## What you will do
Pull out every line below that holds the word "screenshot".

## Records

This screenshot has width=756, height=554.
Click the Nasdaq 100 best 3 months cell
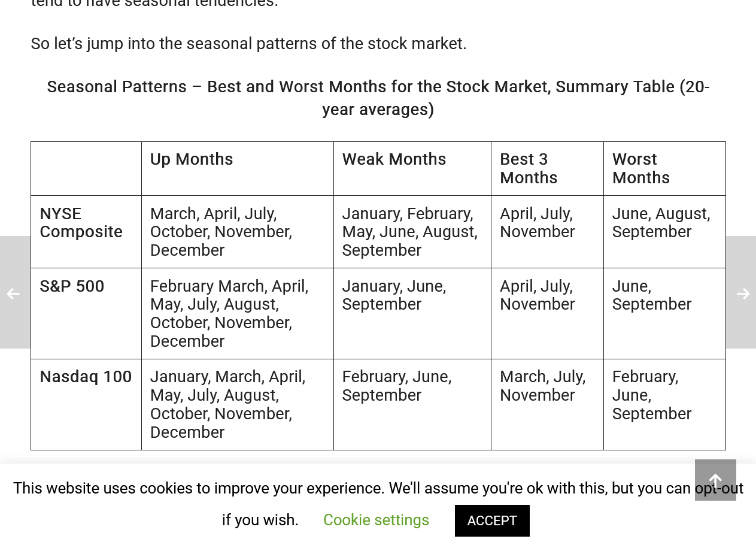(547, 404)
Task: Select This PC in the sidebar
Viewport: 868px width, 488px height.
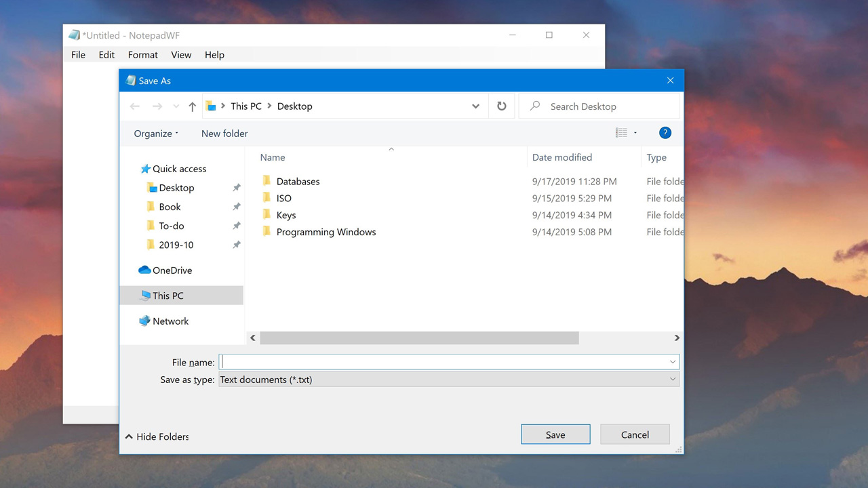Action: click(167, 296)
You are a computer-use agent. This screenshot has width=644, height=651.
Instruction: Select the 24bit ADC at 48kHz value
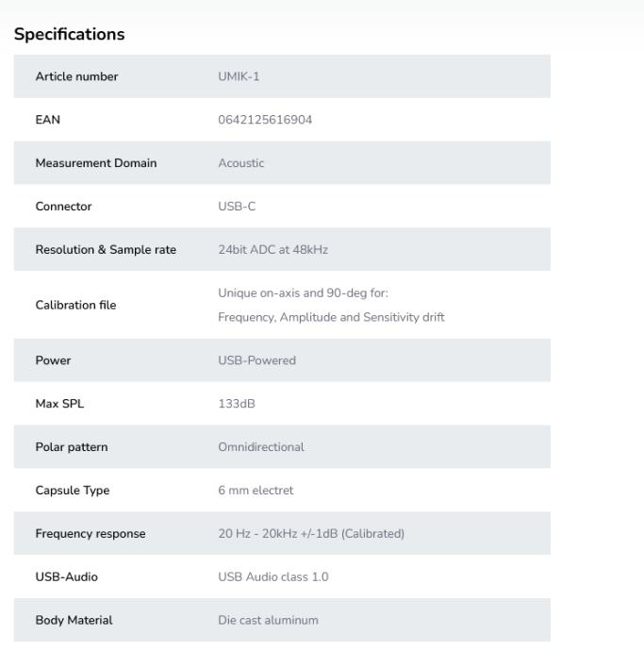point(272,250)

## Finished task
This screenshot has width=756, height=554.
You are a computer-use agent. This screenshot has width=644, height=651.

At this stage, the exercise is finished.